Postby twincitizen » April 23rd, 2015, 11:20 am

I wonder how much more money it would take to extend the streetcar south of Lake?
Problem with that is they are currently planning to swing around the back of Kmart on 29th>Blaisdell and terminate at Lake & Blaisdell. So on top of that already silly expenditure, you'd be building more extra track to get back on Nicollet. I think we can agree that particular outcome is not even a remote possibility. I know you made your comment in the context of Nicollet being open, but right now I'm not confident that is any more likely than the streetcar itself. I agree with you there is more development potential on inner Nicollet than inner Central, but I'm not sure that's a good enough reason to build the line. Whittier is just so unprepared "politically" for development. That neighborhood organization is incredibly hostile. That's not a good reason to *not* build the streetcar, but it's a consideration for sure.

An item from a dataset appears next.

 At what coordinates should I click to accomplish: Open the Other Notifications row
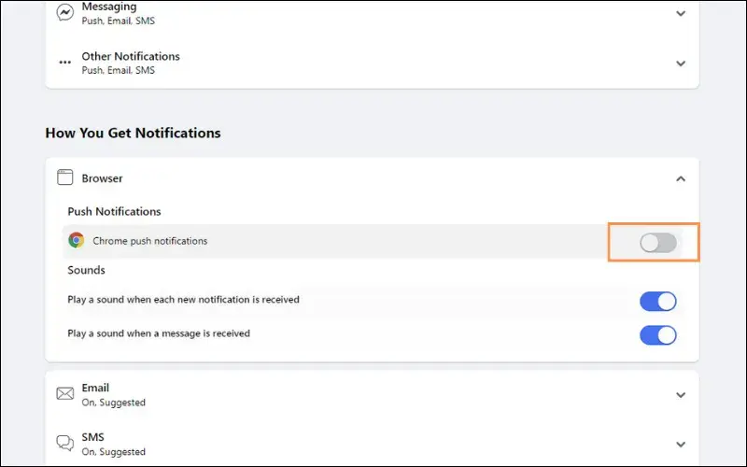point(372,63)
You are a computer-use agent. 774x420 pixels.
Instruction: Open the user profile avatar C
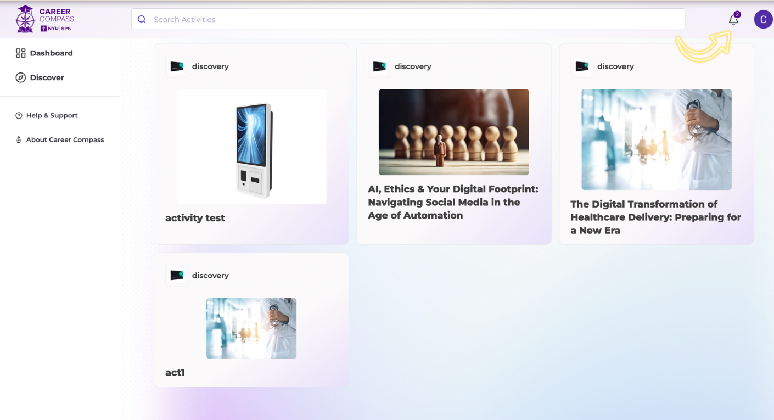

Aside from like MIA / MCAD, I'm not sure what's so interesting in Whittier that downtowners/convention-goers are so eager to visit. Eat Street as a destination thing feels pretty tired. Other neighborhoods across the city have really beefed up their restaurant options since Eat Street became a "thing" in the 80s(?) or whenever. Central & Lowry area is fantastic. The brewery scene (many just a block off Central) is rocking. Unless you have a particular predilection for a dozen places that serve Pho... Eat Street just ain't all that special anymore.